Crystalline silicate dust around evolved stars II. The crystalline silicate complexes

TL;DR

This study catalogs 49 solid state emission bands in 17 evolved star dust shells, analyzing mineral compositions, spectral complexes, and differences between disk and outflow sources to understand dust mineralogy and evolution.

Contribution

It provides an exhaustive inventory of emission bands, identifies mineral compositions, and distinguishes spectral features between different dust geometries in evolved stars.

Findings

Olivines and pyroxenes are Mg-rich and Fe-poor.

Disk sources show stronger crystalline silicate bands.

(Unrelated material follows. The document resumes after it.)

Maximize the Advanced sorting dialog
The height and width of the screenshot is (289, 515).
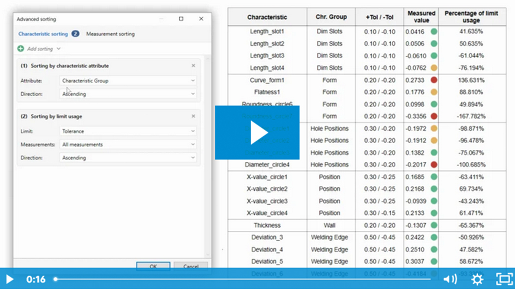point(181,19)
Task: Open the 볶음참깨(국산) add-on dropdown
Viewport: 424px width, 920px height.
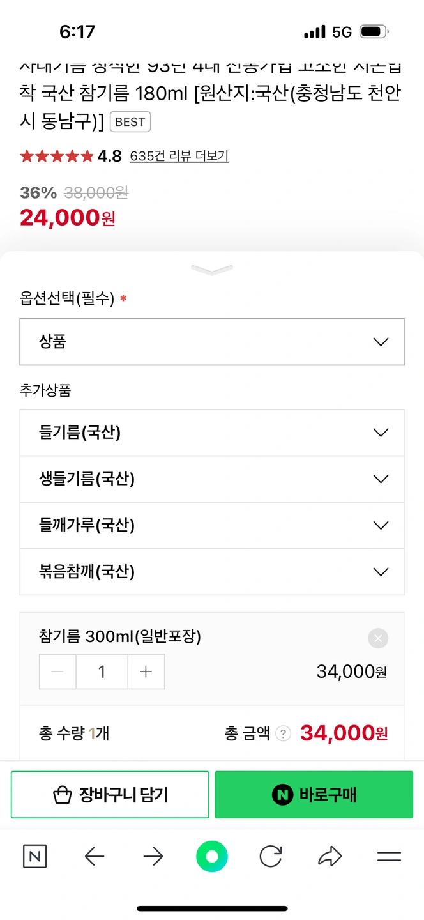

Spectral differences relate to dust composition and grain shape.

Abstract

This is the second paper in a series of three in which we present an exhaustive inventory of the 49 solid state emission bands observed in a sample of 17 oxygen-rich dust shells surrounding evolved stars. Most of these emission bands are concentrated in well defined spectral regions (called complexes). We define 7 of these complexes; the 10, 18, 23, 28, 33, 40 and 60 micron complex. We derive average properties of the individual bands. Comparison with laboratory data suggests that both olivines (Mg(2x)Fe(2-2x)SiO(4)) and pyroxenes (Mg(x)Fe(1-x)SiO(3)) are present, with x close to 1, i.e. the minerals are very Mg-rich and Fe-poor. This composition is similar to that seen in disks surrounding young stars and in the solar system comet Hale-Bopp. A significant fraction of the emission bands cannot be identified with either olivines or pyroxenes. Possible other materials that may be the carriers of these unidentified bands are briefly discussed. There is a natural division into objects that show a disk-like geometry (strong crystalline silicate bands), and objects whose dust shell is characteristic of an outflow (weak crystalline silicate bands). In particular, stars with the 33.5 micron olivine band stronger than about 20 percent over continuum are invariably disk sources. Likewise, the 60 micron region is dominated by crystalline silicates in the disk sources, while it is dominated by crystalline H(2)O ice in the outflow sources. We show that the disk and outflow sources have significant differences in the shape of the emission bands. This difference must be related to the composition or grain shapes of the dust particles. The incredible richness of the crystalline silicate spectra observed by ISO allows detailed studies of the mineralogy of these dust shells, and is the origin and history of the dust.